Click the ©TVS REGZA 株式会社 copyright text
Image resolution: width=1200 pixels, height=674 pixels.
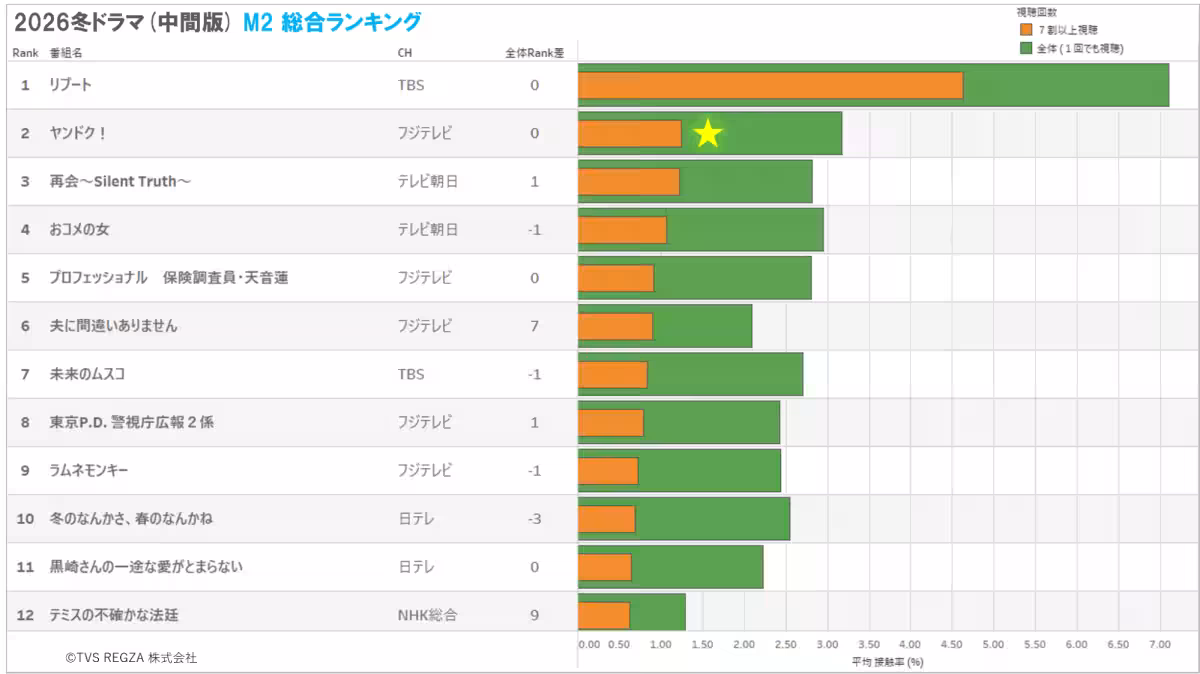click(131, 658)
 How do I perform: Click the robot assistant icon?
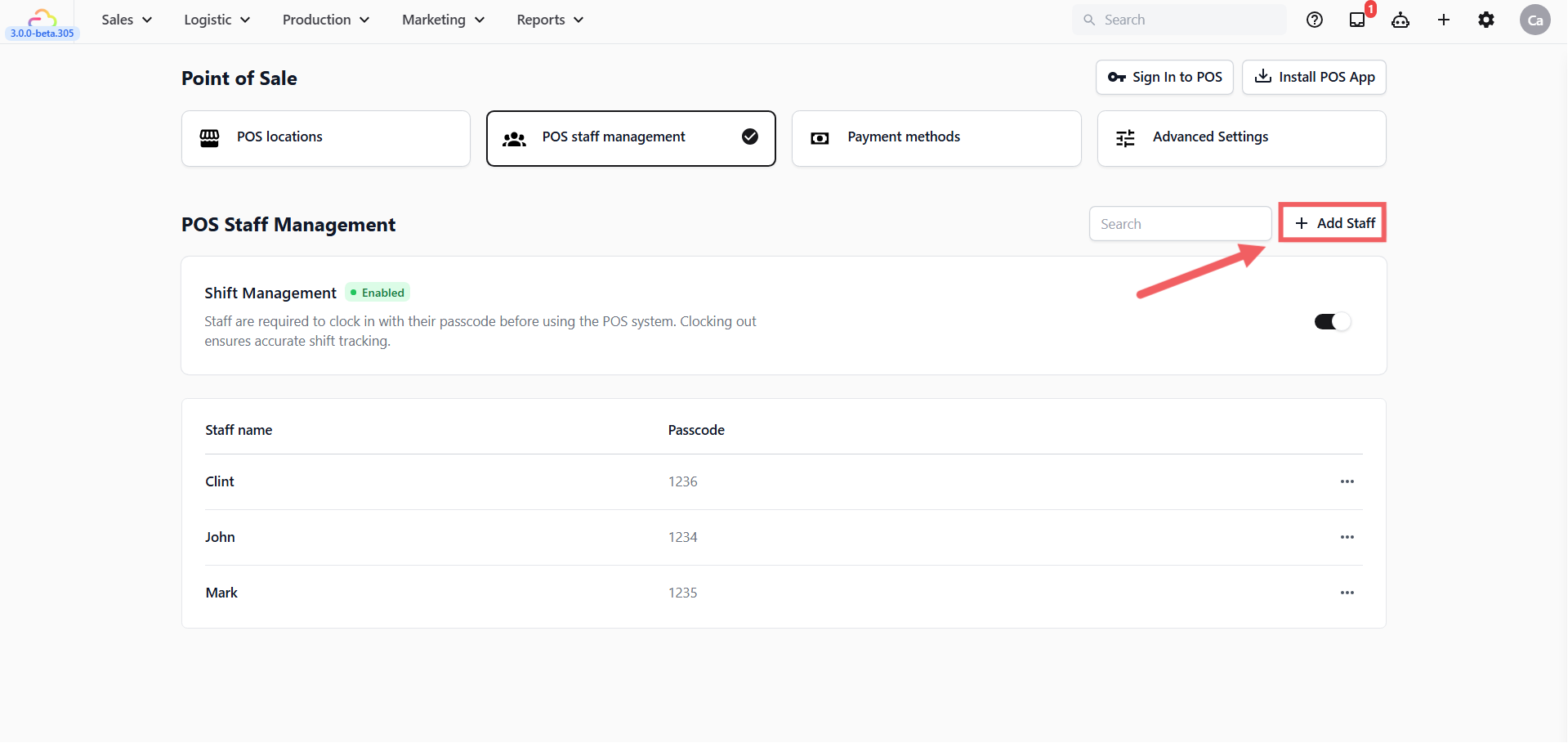[1400, 20]
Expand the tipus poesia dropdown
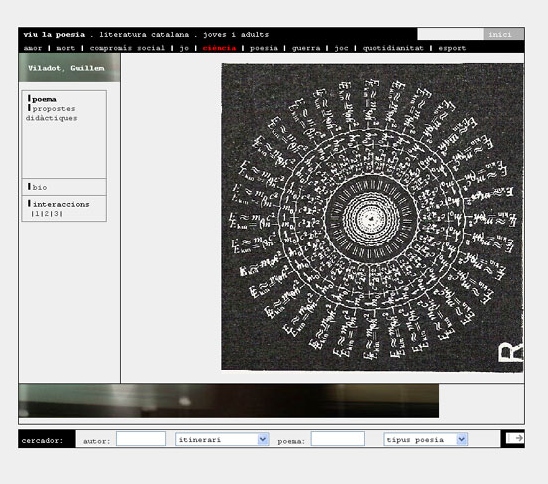 click(x=425, y=439)
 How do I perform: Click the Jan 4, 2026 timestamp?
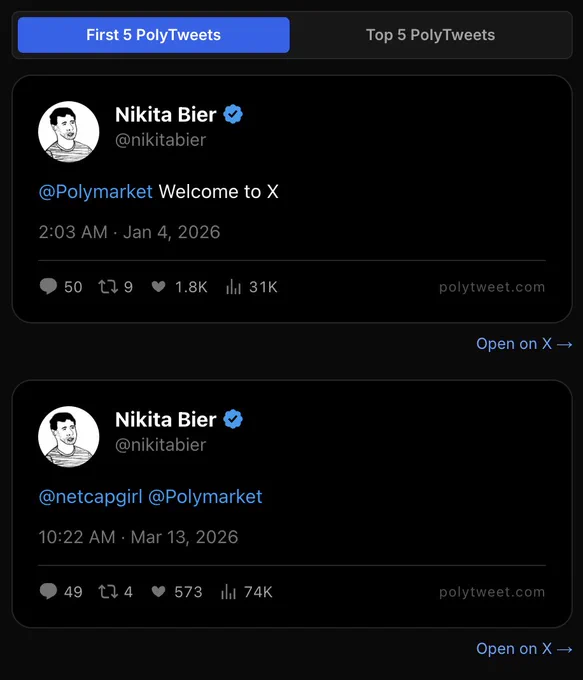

○ ○ ○ ○ ○

Convert the material above into a Markdown table with the columns "Row" and "Line", numbering each line and skipping blank lines. Leave the pictures out.

CORRECT RESULT
| Row | Line |
|---|---|
| 1 | Click the ©TVS REGZA 株式会社 copyright text |
| 2 | Image resolution: width=1200 pixels, height=674 pixels. |
| 3 | click(131, 658) |
| 4 |  How do I perform: Click the robot assistant icon? |
| 5 | [1400, 20] |
| 6 | Expand the tipus poesia dropdown |
| 7 |  click(x=425, y=439) |
| 8 |  How do I perform: Click the Jan 4, 2026 timestamp? |